He spots Oswald driving in front of him and honks his horn. Oswald notices and blocks Pete from passing. One of the 'honks' taps on Oswald's head and gestures for him to move aside. We cut back to Pete as he pulls a lever on the side of his car that makes it taller. He then drives over Oswald's car before racing off ahead.

Pete's car comes to a puddle of mud and refuses to drive through it, while Oswald's car has no problem. Pete's car is forced to go through the mud, but it slips and falls in.

Full short

We cut back to Oswald, who is driving up to Ortensia's house. He throws the bundle of flowers up to the balcony, and lays down his sheet music on a nearby rock. He then begins to play his guitar and sing. We cut to Ortensia in the balcony, who hears the music. Unfortunately, as Oswald is playing, a fly lands on his sheet music.

We cut to a goat passing by. He sees the pile of Oswald's sheet music, and begins to eat it. We cut back to Oswald playing, just as his sheet music blows off of the rock. He struggles to keep it from blowing off, eventually pinning to the rock, which turns out to be a pig. Oswald spots the goat, who has eaten all of the sheet music and is eating the guitar. Oswald tries to pull the guitar out of its mouth, which is unsuccessful. He then tries to use the goat as a music player.

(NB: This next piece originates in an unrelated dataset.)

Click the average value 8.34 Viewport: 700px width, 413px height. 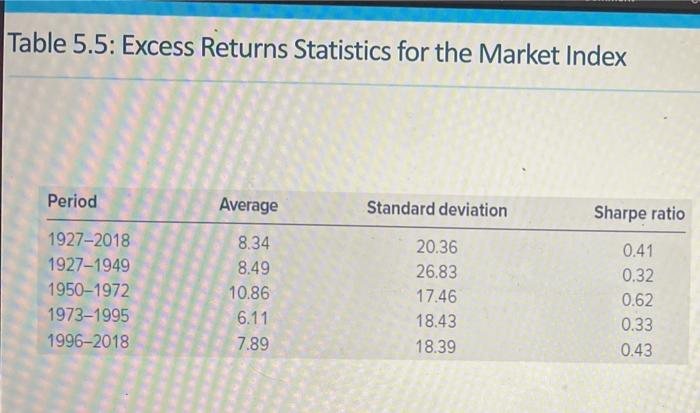[254, 243]
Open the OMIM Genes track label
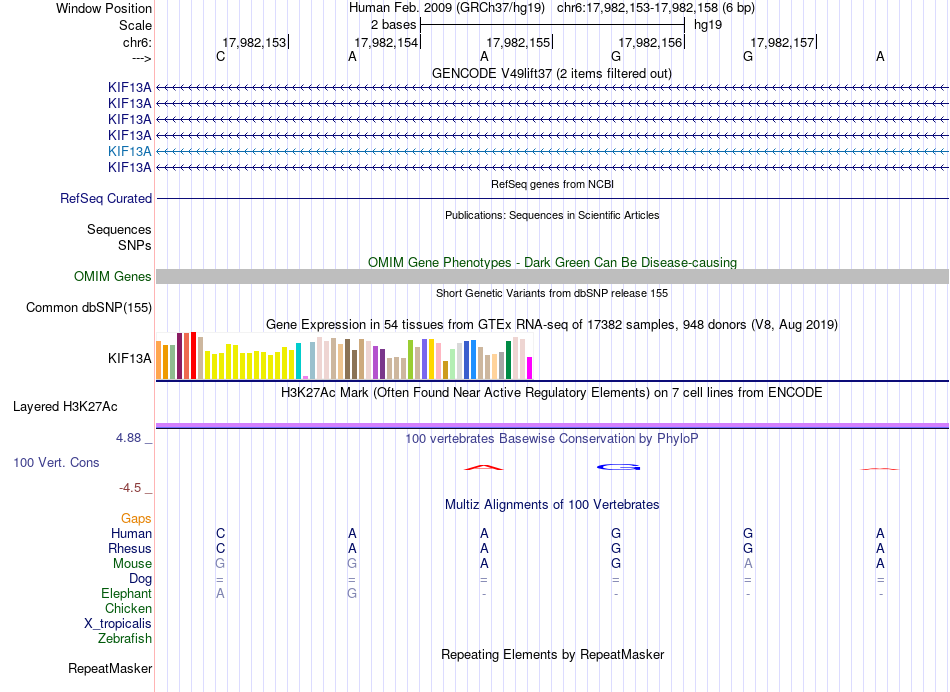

We cut to a man, probably Ortensia's father, in his bedroom as he is woken up by the sound of the music. He proceeds to throw everything in the room at Oswald and the goat, who both flee. We cut Oswald hiding behind his car, laughing at Ortensia's father, just as Pete arrives in his car. Both Oswald and Pete want to take Ortensia in their cars, which results in a tug-of-war with Ortensia. Angrily, she storms off. Then a dog riding a bicycle comes along and offers Ortensia a ride. Oswald and Pete are too busy fighting to notice, and they both stop when Ortensia goes past in the bicycle. They proceed to kick each other in the behind in shame to punish themselves.
==Release==
A restored version of Rival Romeos with sound was released on December 11, 2007, as part of Walt Disney Treasures: The Adventures of Oswald the Lucky Rabbit.